Mr. Stadter- these are issues/questions to ask when doing the interviews with the companies. Ask what model use in other state/what they would propose. This is where a subcommittee could come in. They could be part of the initial screening of who may be candidates then the Steering Committee can chose and then go back to the subcommittee to work on negotiation with whatever one(s) that is/are chosen. There first needs to be some mechanism to develop parameters to screen candidates so the Steering


Committee can chose and go back and negotiate. After some discussion from various members, the plan was to invite the MCOs and ASOs to make initial presentations to the wider stakeholder group, then the subcommittee would develop screening criteria and begin interviews in order to narrow down the list and make recommendations to the Steering Committee. Mr. Stadter added that if anyone has organizations they have met with or organizations that they know might be interested; let him, David Ivers, or Mike McCreight know. They can get that information to the subcommittee.

Mr. Stadter informed the group that hospitals or BCBS being disqualified is still up for discussion. They want this to be entirely provider, community-based. The population is developmental disabilities, mental health, and substance abuse, but this includes the entire span for clients so that means all costs is the part that has to be managed.

Mr. Stadter- before selecting an entity there needs to be governance in place. It is important to have an initial meeting so there is understanding. There has to be buy in. Eliminating some entities is concerning because resource are not evenly distributed through the state.

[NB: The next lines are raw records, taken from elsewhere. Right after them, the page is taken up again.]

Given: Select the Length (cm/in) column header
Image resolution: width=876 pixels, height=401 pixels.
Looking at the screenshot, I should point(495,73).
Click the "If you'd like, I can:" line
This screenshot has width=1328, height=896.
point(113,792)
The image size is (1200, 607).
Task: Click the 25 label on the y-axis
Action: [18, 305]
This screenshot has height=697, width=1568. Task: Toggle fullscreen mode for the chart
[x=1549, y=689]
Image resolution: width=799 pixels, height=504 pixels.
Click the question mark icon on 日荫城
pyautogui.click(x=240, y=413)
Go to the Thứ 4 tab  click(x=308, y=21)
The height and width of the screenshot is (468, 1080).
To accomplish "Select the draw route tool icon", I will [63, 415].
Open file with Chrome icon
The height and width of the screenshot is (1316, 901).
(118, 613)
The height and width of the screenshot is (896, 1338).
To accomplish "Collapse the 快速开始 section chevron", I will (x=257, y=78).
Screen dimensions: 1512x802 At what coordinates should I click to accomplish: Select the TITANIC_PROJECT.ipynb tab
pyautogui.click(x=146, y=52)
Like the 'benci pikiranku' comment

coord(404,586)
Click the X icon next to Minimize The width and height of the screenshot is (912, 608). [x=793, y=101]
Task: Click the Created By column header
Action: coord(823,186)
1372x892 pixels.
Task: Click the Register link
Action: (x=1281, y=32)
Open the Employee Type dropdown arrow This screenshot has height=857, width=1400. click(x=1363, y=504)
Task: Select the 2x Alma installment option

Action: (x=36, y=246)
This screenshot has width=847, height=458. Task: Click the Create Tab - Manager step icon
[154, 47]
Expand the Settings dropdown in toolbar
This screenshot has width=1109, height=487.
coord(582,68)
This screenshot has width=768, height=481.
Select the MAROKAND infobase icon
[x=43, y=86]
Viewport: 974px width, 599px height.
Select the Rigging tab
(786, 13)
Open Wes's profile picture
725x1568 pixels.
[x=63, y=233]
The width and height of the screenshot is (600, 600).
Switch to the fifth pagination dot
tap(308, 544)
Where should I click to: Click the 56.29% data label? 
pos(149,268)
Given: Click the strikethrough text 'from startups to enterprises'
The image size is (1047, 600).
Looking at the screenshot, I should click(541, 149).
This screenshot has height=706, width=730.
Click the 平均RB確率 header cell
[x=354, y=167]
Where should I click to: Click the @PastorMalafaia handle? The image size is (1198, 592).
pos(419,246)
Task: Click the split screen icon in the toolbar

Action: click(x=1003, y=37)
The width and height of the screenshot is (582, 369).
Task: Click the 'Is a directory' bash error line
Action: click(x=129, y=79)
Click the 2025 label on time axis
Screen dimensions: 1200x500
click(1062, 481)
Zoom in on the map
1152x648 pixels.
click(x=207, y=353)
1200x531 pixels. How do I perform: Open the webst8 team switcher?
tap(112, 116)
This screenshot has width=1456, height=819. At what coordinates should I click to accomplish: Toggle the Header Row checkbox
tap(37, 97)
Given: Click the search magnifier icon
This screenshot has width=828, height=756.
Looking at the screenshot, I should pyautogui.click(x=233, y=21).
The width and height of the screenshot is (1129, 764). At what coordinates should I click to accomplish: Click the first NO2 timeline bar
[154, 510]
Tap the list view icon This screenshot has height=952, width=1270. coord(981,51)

Mr. Stadter added that DHS has a role in this (drafting legislation for certification for a PASSE). Legislation will be introduced in February. That being said, Mr. McCreight stressed that we first have general presentations by MCO/ASOs before trying to develop parameters. Then development of criteria can begin.

Feedback is needed from providers in Indiana, Colorado, Oregon, and Pennsylvania.

Mike Grundy asked how the coalition would compensate Mr. Ivers, who said he would get back with the group with a proposal from his firm.

DHS has said legislation will be worked on in January. We can come up with ownership, rules, governance, etc. for this PASSE. The State is working on minimum requirements for a PASSE. Specify at least 51% provider owned. Governance is for us to decide for this specific PASSE we develop. Other PASSEs may have governance differently. The possibility of PASSE/ACE complications and overlap was discussed. Forming a PASSE and getting governance is all that needs to be focused on right now. Then the issue of how ACE and PASSE will fit can be addressed. An issue with multiple PASSEs and how many ACEs and PASSEs would be established was discussed.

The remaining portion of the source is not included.